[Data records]
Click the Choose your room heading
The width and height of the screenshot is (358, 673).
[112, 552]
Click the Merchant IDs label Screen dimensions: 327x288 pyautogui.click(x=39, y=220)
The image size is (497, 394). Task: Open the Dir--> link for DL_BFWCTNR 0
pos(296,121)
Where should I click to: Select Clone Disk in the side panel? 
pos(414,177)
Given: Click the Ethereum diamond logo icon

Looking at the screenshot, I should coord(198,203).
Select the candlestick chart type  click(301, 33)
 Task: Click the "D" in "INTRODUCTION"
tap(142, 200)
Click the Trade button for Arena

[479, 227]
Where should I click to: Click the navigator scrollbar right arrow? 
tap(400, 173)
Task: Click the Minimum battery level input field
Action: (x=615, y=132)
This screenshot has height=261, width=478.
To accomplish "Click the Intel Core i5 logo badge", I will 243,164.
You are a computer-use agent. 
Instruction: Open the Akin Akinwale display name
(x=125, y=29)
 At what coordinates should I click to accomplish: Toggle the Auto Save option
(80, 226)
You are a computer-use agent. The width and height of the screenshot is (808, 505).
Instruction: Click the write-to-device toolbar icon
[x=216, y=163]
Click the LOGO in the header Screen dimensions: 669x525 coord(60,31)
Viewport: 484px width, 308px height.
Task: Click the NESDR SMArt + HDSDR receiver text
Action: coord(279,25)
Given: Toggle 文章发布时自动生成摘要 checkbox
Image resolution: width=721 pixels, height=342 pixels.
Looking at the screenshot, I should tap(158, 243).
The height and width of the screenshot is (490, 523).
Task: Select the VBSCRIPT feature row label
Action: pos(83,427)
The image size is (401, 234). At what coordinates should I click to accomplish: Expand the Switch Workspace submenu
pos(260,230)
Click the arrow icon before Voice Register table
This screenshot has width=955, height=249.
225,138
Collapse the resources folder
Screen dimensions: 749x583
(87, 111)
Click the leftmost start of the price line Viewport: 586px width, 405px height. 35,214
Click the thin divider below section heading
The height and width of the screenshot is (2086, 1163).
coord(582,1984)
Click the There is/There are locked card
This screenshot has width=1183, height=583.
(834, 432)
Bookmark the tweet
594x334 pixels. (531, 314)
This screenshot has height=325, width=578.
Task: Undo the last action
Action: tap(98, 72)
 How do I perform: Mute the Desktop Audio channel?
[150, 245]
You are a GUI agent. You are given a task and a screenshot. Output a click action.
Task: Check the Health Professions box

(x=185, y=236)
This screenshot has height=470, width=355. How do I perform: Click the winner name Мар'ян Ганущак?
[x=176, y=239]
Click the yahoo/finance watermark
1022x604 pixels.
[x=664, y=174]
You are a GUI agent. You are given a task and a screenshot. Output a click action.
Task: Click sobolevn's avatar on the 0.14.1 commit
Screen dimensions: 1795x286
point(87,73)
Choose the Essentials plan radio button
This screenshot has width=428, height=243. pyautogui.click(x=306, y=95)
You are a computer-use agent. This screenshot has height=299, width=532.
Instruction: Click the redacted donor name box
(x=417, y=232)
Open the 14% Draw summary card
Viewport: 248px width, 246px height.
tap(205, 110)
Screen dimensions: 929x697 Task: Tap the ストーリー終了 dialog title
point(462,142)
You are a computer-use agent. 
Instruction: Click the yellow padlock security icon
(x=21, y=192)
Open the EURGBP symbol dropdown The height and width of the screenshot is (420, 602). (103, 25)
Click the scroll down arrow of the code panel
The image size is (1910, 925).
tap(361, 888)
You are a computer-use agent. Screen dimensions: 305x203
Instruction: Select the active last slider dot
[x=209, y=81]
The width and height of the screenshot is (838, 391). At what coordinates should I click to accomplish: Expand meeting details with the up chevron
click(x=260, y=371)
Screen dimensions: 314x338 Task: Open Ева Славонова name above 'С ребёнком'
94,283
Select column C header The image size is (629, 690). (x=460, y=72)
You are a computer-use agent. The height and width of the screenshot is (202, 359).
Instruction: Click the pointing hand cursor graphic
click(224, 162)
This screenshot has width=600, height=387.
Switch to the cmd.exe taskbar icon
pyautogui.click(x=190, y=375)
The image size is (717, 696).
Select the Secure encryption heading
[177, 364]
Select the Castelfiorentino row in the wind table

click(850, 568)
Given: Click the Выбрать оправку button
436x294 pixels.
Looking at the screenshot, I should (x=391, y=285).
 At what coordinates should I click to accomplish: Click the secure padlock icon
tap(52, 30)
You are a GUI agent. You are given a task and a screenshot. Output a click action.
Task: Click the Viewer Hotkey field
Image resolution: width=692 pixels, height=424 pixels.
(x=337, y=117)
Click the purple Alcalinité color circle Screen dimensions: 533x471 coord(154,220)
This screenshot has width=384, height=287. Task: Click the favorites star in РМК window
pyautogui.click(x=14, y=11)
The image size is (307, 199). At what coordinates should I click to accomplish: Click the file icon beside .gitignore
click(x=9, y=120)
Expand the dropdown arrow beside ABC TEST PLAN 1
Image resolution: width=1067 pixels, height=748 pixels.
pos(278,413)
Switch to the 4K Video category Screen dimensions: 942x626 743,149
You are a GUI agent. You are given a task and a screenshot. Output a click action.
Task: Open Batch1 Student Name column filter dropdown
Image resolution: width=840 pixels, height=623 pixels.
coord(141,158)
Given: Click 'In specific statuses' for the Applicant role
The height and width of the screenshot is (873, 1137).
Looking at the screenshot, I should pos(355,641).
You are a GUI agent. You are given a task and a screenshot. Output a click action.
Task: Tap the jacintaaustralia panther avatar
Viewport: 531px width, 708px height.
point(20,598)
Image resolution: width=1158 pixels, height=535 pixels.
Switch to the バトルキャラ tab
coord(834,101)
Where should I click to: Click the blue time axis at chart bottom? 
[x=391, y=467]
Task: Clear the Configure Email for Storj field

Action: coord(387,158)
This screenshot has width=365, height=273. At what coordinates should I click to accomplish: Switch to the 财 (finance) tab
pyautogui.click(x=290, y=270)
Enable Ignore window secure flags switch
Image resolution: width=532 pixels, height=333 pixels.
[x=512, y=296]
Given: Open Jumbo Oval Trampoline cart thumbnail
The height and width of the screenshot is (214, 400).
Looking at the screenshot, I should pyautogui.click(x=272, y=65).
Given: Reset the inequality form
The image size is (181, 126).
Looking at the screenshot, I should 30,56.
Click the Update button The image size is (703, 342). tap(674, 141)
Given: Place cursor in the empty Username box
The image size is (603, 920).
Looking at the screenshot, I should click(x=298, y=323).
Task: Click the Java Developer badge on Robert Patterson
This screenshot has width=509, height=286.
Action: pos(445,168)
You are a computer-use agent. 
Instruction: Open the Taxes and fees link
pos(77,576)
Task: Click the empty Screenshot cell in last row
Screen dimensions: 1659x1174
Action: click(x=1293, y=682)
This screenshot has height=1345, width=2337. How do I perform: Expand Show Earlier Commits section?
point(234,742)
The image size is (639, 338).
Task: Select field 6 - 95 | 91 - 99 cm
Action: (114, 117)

■ **WHAT THIS TASK INVOLVES**:
Please filter the data down to the lines containing the word "column".

■ **THE ANSWER**:
Select column C header The image size is (629, 690). (x=460, y=72)
Task: Open Batch1 Student Name column filter dropdown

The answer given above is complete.